I decided to do a little playing around earlier this weekend with Python and CGI scripts. Just for something to do, I kludged together a little comment form for this site. It’s not yet operational — I still haven’t figured out how to get ReCaptcha working via a CGI here on the SDF — but it hopefully will show up some day.

Anyway, I ran into a weird issue when trying to write to an “mbox”-format mail spool file using Python. Basically, rather than actually sending email from within my CGI script, I instead just wanted to take the user’s form input and write it to an mbox-style spool file somewhere on the filesystem, for later perusal using an MUA.

In theory, this should be fairly simple. Python comes with a standard library called “mailbox” that’s purpose-built for working with a variety of spool/mailbox file types, and can add messages to them with ease.
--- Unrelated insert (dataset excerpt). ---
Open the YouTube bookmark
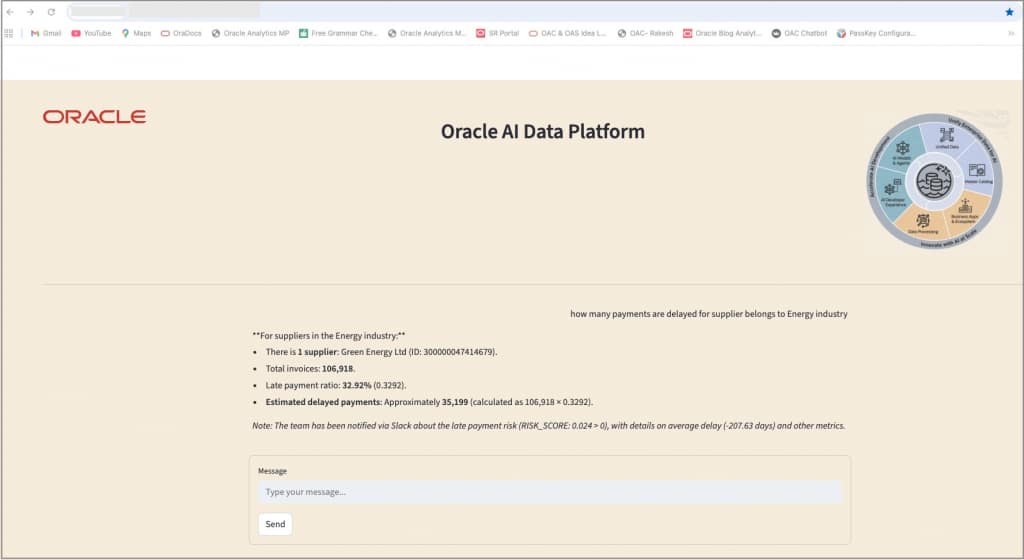click(91, 33)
Unfortunately, I can’t seem to get it to work right; specifically, the message envelope delimiters don’t seem to be getting written correctly.

In an mbox-format spool file, each message is delimited by a string consisting of a newline, the word “From”, and a space. What comes after the word “From” isn’t really that important, but typically it’s the actual ‘From’ address followed by a timestamp. The crucial part in all this is that, with the exception of the very first message in an mbox file, the delimiter line that begins each message must be preceded by a blank line.
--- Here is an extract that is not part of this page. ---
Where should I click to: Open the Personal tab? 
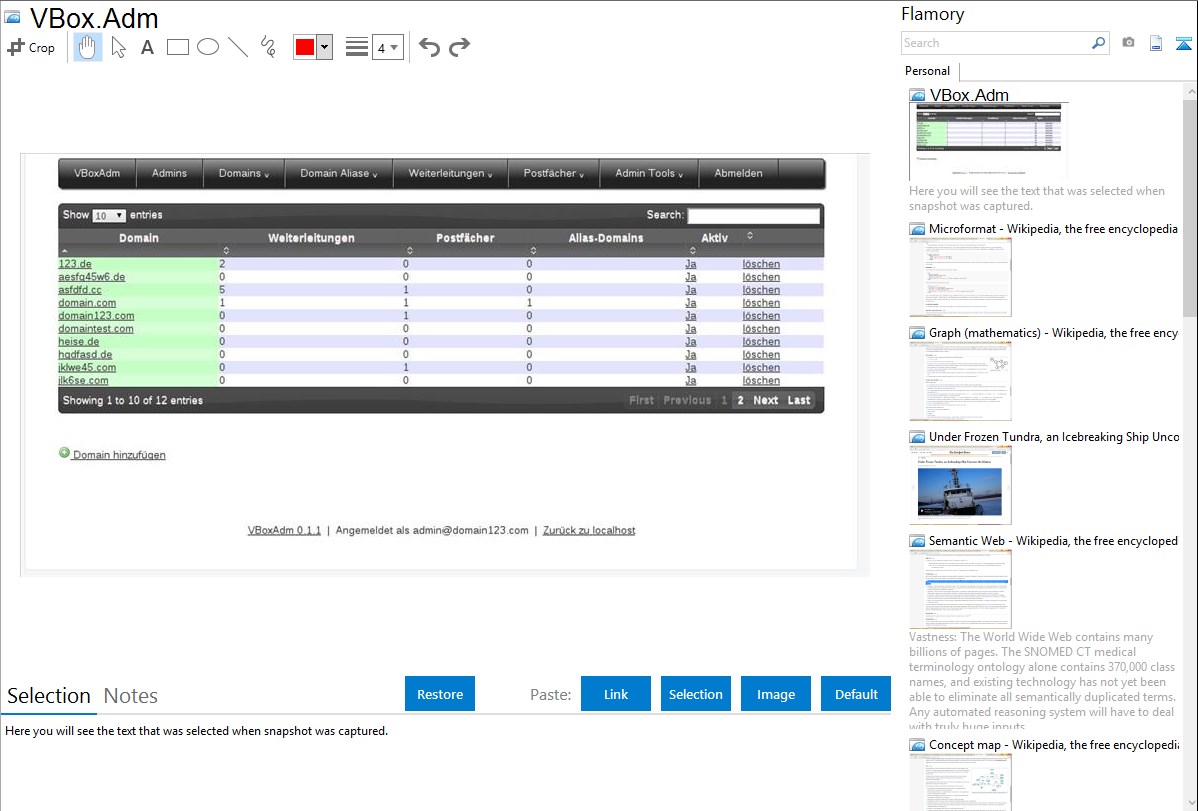927,71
In other words, when writing new messages to an mbox file, you need to always start by writing a newline, or else you need to be religious (and check for the presence of) about ending the text of each message with no less than two newline characters, in order to guarantee a blank line at the end. (According to the Qmail docs, the blank line is considered part of the end of the preceding message, rather than part of the ‘From_’ delimiter.)

Supposedly, when you use Python’s mailbox.mboxMessage class in conjunction with mailbox.mbox to create message objects and write them to a file, this should all be handled. However, it doesn’t seem to be working for me.
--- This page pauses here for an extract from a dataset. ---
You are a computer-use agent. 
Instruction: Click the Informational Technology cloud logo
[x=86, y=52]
The code looks something like this (similar lines removed for clarity):

mailmsg = mailbox.mboxMessage()
mailmsg['To'] = 'Kadin'
mailmsg['From'] = formdata['from'].value
# Other headers removed...
mailmsg.set_payload( formdata['message'].value )

mboxfile = mailbox.mbox('/tmp/'+str( datetime.date.today() )+'.mbox',factory=None,create=True)
mboxfile.lock()
mboxfile.add(mailmsg)
mboxfile.unlock

From my reading of the documentation and some similar code samples, this should produce a correctly-formatted mbox file — but it doesn’t. Instead, it produces this:

From MAILER-DAEMON Sun Aug 31 06:48:30 2008
To: Kadin
From: Testuser
Subject: FORMMAIL:Test Subject
Date: Sun Aug 31 02:48:30 2008
Reply-To: test@test.example

Test message would go here.
From MAILER-DAEMON Sun Aug 31 06:48:46 2008
To: Kadin
From: Testuser2
Subject: FORMMAIL:Test Subject 2
Date: Sun Aug 31 02:48:46 2008
Reply-To: test2@test.example

Another message would go here.

Notice that there’s no empty line between the two messages? That means that when the mbox file is parsed by most applications, they don’t see all the messages in the box. Instead, they simply assume that (since there’s no valid delimiters) there’s just one really long message, and display it as such.

While I think I might be able to fix this by just adding a couple of newlines onto the entered text before it gets incorporated into the message object’s payload, that doesn’t seem like how things should have to work. Unless I’m just misunderstanding the mbox format (there are enough varieties of it, so it’s possible), it doesn’t seem like that ought to be required.

Most likely, I’m doing something wrong, but I can’t seem to figure out what … time to throw in the towel and come back to it tomorrow.